Pada saat itu aku sudah berbaring di kasur, mulai merasa ‘melayang’ dan memasuki alam mimpi, namun tiba-tiba jeritan dari saudariku masuk dalam mimpi itu.
Saudariku menangis untukku, ia menangis untuk seseorang. Aku tidak bisa menolongnya, tidak ada yang dapat kulakukan untuk membuat ia berhenti.
Suatu hari, aku membawakannya beberapa tangkai bunga Lavender segar. Aku berharap aroma dari Lavender itu dapat menenangkannya. Aku menutup mata untuk beberapa saat, namun ia masih tetap berteriak.

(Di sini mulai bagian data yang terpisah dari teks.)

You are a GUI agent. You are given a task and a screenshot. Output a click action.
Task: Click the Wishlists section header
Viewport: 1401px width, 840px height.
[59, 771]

Apa yang dapat kulakukan untukmu, Saudariku? Mengapa kau terus berteriak? Apa yang membuatmu takut? Jika kau tidak mau memberitahuku, maka, tidak ada yang dapat kulakukan.
Suatu malam, saat aku merasa jeritan ini sudah keterlaluan, aku bangun dari tidurku. Aku akan menghentikan jeritannya, aku bersumpah. Aku berjalan menuju tempat tidurnya dan berlutut tepat di atas tubuhnya.
Berhenti menjerit. Kubilang, BERHENTI MENJERIT!
Aku menatapnya, namun tidak dapat melihatnya. Ini terlalu gelap dan … ada jarak di antara kami.
BERHENTI MENJERIT!
Akhirnya ia berhenti, namun sepertinya itu hanya karena ia tahu, ada orang lain di sana.
Sekarang ia lebih tenang. Ia tidak ingin mereka tahu jika dia di sana.
Ibu menyuruhku untuk kembali ke tempat tidur. Ia bilang, aku harus berhenti untuk datang dan melihat saudariku tiap malam.
Namun, tidakkah kau mendengar jeritannya, Bu?
Mungkin ibu memang tidak bisa. Hanya aku yang bisa.
Sekarang saudariku pura-pura tertidur. Aku bangun dan membersihkan lututku yang kotor oleh tanah akibat berlutut di atas kuburan saudariku.
Saudariku beristirahat di peti matinya. Ia mati, namun masih terus menjerit.